(風炉の最終日の床です)
10月30日に風炉の稽古が終わり、翌日から風炉から炉へ変わる作業に勤しんでいます。
最初に取り組んだのは炭の準備でした。台風の予報が出ていたので、早めに炭を切ったり、洗ったり、乾かさなくってはなりません。
いつも思うことですが、炉の炭の大きさに驚き、あっという間に箱炭斗がいっぱいになりそうです。特に胴炭は大きすぎて、うちの様な少人数の教室ではため息が出るような大きさです。
細めの胴炭、丸ぎっちょ、丸管、割管が足らないので、ツレに頼んで一尺物から切ってもらいました。

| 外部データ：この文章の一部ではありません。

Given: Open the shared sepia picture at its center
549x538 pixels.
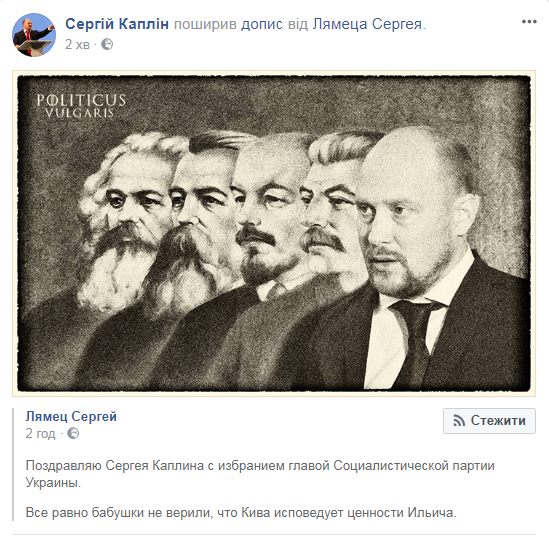Looking at the screenshot, I should (274, 233).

秋の陽を浴びながら庭の小さな洗い場で炭を洗い、濡れ縁に並べて干すと、その日の作業は終了。腰に来るので2時間以内で切り上げるようにしています。もう一箱分が必要なので数日かけて少しずつ準備していきますが、それでも元気に準備できることが嬉しいです。
(花は薄、紫蘭、雪柳、秋明菊)
(暑さに耐え、野紺菊が咲きました!)
今日(2日)は朝から雨になり、外の作業は一休み。
一家で横浜DNAを応援していますが、日本シリーズ第6戦が雨で中止となりました。それで、心穏やかに古い本を引っ張り出して読みだしたら、これが面白く奥深く勉強になりました。
本は「なごみ 2010年11月号」で、特集は「炉開きによせて知る 茶壷入門」です。
「唐物茶壷と茶の湯」(文・佐藤豊三 徳川美術館専門参与)より抜粋
初夏に摘んだ茶葉を精製して壷に保管し、夏を越え、立冬を迎える季節になると、炉開きをかねて壷の口切り茶事が催される。この催しは「茶の湯正月」と呼ばれるほど重要な行事で、主役が茶壷で、その多くは唐物茶壷が用いられる。唐物茶壷は、葉茶の保管・運搬・熟成に最も適した容器として鎌倉時代後期の十四世紀前期には用いられていたようである。
鎌倉時代から室町時代にかけて、唐絵・唐物が流行した。唐絵すなわち中国水墨画、青磁や唐銅花入、建さん天目、堆朱・堆黒の工芸品がもてはやされた。これらは一口で言えば、端正な美しさと姿をもった伝統の美である。
唐物の茶壷はその基準と異なり、釉薬が施されているが釉調は不均一で、一部には窯変も出ている。胎土も精製不十分な土で火膨れがあり、爆ぜたりもして、形姿は端正ではなく歪んでいる。唐物茶壷の受容は、端正な美を求める伝統の美とは異なり、不均一の美、粗野の美ともいうべき新しい美意識を日本人が求めたことにある。いわば「粗相の美」である。
この美意識がのちに珠光、紹鷗、利休らによって採りあげられ、茶の湯世界における「侘びの美」を形成していくことになる。(まだまだ興味ある内容が続きますが・・・略)
(散歩道のホトトギス)
茶摘み前に茶壷を茶商に預けて葉茶を詰めてもらい、立冬を迎えるころに茶壷が届けられ、壷の口切りが行われたそうですが、口切りの行事としてその形を今に伝えていければ・・・と、毎年「炉開きと口切りの会」を開催しています。
令和6年11月10日に暁庵の茶道教室恒例の「炉開きと口切の会」を行う予定なので、茶壷の準備や茶道具を調えなくてはなりません。
我が家にもハレの日に備えて2つの茶壷があります。もちろん唐物茶壷ではなく現代の和物ですが、最初に求めたのが丹波焼の茶壷(市野信水造)、もう一つは京焼の色絵吉野山茶壷(仁清写?、青竺造)、それぞれの形姿、釉薬や絵の違いが趣深く、どちらも大のお気に入りです。
京都の茶商に茶壷の葉茶の詰めを頼めば楽でしょうが、口切りの仕事として自分で詰めることにしています。
先ずは木の蓋や茶壷の口縁の古い紙をきれいに取り除き、新しい和紙を貼ることから始めます。毎年のこととはいえ、この作業が結構大変で難しいです。しっかり糊が乾いた翌日に薄茶の茶葉を詰め変えて茶銘を書いた半袋3つ(濃茶用)を入れて、さらに葉茶を口まで入れて、和紙で封印をします。
今年の口切りはKTさんが名乗りを上げてくださいました。前にも書きましたが、京都で暮らした3年間は口切をしなかったので、帰ってからは毎年我が家で口切りをしたいと思い、名乗りを上げてくださる生徒さんがいらっしゃる限り、続けていきたいと願っています。
今年は「口切りを拝見したい・・・」と、ゲストの方が参加してくださることになり、張り切っています。